You just don't understand how tough it is getting patronized by a Traveller grognard that indiscriminantly wields the bold beat stick of death.

;)


Jeffr0,

I've been using the bold function to emphasize words and phrases for several years now. Because writing lacks the many and varied nuances the human voice uses to indicate emphasis, I began using bold as a way to provide textual emphasis.

Until very recently, when it was mistook for shouting, no one had every taken exception to my use of bold. I have decided to stop using the bold function from now on, however.


Regards,
Bill
 
...I have decided to stop using the bold function from now on, however.

Bah! I say again Bah!

Bold has it's place and you used it well. I see no reason for you to stop.

It might have been taken mistakenly (all CAPS is shouting in typing ;) ) by some in that one case but I think even Jeff was just joking in the last few. I'm only guessing from the "wink" though, maybe I'm mistaken now.

There's all kinds of helpful techniques to try to get the message across in written form. You explained yourself (not that I mistook your emphasis) and that should be good enough. A couple jabs in jest, fine. Some of us chuckled (well, one of us anyway :) the first time) but I think it's time to move on.
 
I'm not really into comics and I only looked at this one because of the deteriorating tone of the comments and I wondered what all the fuss was about.

My 2Cr:

I like it. There are limits on what you can do in 8 pages of pictures and speech bubbles, and I think it is well-presented and a good attempt to portray the difficult, often ambiguous and controversial, and sometimes downright contradictory universe of Traveller.

Real space flight is boring, Space-opera is exciting, the Traveller rules are a mechanistic compromise between the two.
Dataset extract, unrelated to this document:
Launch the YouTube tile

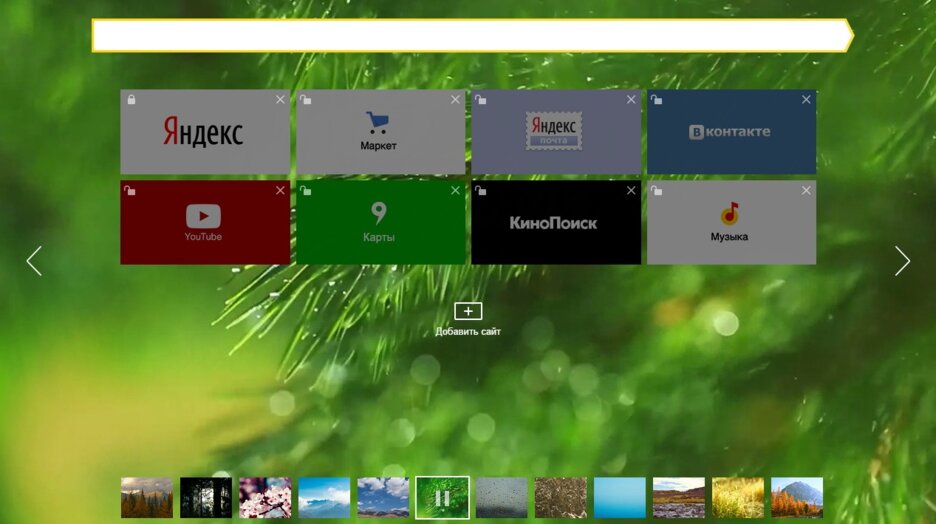[204, 223]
You can't afford a compromise between exciting and boring in a comic book, like you can in several hours of a game, so if something has to give, it must be the pedantry.

There is nothing there IIRC to suggest that the pilot isn't making an emergency jump way too close to the planet. The alternative is getting shot at all the way out to the 100D limit. What would you* do? And of course, a comic is by definition 'cinematic', so they have every chance of avoiding a mis-jump consequence.
If this is the case, those small ships might have only just emerged from the sensor-clutter of the planet.

I'm happy to put the anti-missile 'jinking' down to an artistic representation of Maneuver-Evade, though I have to say I'm less happy with the non-detction and evasion of the big ship. That did seem a little contrived, and I'm not sure what was supposed to be going on there. It could have been 'sitting cold', but...

On the whole, I think it's as good as any comic can expect to be, and there's more to Traveller than the mechanics of ship movement.

Bill brought up a few good points from a gamer's perspective, but I think the main thing to extract from his comments is to maintain an awareness of how your story would play out in a game and steer as close to that as the medium will allow.

I'd give it 8/10. Pretty darn good for a comic, but with room to improve.
Keep up the good work. :)

*I'm not afraid of using bold. It provides necessary emphasis.